*WHAT YOU ARE ASKED TO DO*: Across the entries below, how many lines have the string "computer" in them? Reply with only the number.

*Stored items*:
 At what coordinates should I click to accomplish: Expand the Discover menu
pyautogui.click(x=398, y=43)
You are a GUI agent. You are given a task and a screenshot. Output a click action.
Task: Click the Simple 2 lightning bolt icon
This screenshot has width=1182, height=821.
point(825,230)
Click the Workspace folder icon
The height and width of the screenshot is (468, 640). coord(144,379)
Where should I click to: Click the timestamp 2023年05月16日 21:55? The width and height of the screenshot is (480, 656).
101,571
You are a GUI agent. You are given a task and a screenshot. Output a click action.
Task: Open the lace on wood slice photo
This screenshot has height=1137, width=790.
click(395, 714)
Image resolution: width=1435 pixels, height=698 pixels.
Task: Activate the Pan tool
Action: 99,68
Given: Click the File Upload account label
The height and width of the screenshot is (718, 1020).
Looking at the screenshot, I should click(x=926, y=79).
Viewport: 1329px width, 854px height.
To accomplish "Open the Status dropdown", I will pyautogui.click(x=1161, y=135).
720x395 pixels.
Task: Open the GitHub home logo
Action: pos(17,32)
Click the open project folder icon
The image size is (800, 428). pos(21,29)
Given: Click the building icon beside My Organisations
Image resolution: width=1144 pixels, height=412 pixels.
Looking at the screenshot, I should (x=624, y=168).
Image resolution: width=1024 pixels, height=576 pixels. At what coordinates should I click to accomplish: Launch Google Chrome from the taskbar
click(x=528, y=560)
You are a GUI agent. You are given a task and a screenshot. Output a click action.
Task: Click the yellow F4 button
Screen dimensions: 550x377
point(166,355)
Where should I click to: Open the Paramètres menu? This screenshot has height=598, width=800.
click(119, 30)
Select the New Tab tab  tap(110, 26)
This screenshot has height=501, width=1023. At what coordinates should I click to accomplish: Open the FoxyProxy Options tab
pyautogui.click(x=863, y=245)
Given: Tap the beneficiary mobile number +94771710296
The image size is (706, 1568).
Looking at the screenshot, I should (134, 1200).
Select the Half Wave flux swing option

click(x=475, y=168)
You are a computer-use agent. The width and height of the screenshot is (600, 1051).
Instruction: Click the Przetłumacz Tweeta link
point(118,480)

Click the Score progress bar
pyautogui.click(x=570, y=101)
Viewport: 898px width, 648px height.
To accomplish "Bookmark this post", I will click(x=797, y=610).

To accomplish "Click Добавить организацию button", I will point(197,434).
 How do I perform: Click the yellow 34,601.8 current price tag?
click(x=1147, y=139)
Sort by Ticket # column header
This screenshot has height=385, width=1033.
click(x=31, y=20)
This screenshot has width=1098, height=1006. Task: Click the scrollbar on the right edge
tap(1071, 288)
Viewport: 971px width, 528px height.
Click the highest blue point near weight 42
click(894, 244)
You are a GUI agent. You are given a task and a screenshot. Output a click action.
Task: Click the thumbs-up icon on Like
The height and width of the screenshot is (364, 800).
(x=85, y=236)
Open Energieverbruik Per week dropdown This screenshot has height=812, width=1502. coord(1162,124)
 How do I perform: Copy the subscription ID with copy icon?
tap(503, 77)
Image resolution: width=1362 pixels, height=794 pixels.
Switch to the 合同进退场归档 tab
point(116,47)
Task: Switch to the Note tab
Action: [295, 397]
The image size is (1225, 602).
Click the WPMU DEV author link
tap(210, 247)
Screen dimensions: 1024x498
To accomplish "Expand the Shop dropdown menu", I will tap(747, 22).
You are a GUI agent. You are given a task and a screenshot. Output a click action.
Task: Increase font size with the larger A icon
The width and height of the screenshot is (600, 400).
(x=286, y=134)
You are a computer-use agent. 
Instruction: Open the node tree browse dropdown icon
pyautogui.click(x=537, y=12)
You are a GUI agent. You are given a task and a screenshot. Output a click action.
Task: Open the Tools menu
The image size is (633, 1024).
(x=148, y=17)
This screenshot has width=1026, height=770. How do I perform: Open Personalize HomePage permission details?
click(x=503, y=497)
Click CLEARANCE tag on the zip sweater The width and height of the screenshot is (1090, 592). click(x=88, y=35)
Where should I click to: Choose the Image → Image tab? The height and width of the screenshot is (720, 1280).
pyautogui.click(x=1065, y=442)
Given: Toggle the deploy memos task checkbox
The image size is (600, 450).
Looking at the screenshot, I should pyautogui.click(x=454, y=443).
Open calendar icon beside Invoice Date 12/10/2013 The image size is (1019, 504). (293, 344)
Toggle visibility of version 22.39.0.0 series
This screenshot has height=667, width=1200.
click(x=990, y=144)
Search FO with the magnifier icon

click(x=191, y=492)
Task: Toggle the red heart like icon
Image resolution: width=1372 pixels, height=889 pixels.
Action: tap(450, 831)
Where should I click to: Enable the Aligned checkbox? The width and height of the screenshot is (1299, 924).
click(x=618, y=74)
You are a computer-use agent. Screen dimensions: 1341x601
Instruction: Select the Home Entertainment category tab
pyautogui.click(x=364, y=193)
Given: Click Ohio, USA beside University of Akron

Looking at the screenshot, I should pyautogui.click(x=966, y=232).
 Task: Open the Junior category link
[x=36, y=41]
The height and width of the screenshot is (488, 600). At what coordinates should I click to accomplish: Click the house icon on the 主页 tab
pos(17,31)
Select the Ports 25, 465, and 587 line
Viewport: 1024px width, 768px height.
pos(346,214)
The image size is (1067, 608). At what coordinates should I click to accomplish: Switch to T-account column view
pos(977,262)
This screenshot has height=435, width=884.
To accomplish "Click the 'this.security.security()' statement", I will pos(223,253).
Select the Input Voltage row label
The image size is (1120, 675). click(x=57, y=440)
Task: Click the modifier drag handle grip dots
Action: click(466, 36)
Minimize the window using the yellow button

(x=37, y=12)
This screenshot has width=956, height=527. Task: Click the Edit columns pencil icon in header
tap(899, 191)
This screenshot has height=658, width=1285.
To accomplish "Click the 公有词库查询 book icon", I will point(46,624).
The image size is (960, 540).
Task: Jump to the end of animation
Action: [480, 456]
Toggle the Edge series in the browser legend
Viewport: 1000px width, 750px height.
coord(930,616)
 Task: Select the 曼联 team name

*TASK RESULT*: 3